Output should begin at the line holding "This screenshot has width=960, height=768." and end at the last line of the entries; print those lines verbatim and no others.

+++

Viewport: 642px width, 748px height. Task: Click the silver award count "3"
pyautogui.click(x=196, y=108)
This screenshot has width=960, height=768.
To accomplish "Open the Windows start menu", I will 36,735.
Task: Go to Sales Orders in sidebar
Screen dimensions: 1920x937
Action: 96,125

+++

## EXERCISE OUTPUT
This screenshot has width=960, height=768.
To accomplish "Open the Windows start menu", I will 36,735.
Task: Go to Sales Orders in sidebar
Screen dimensions: 1920x937
Action: 96,125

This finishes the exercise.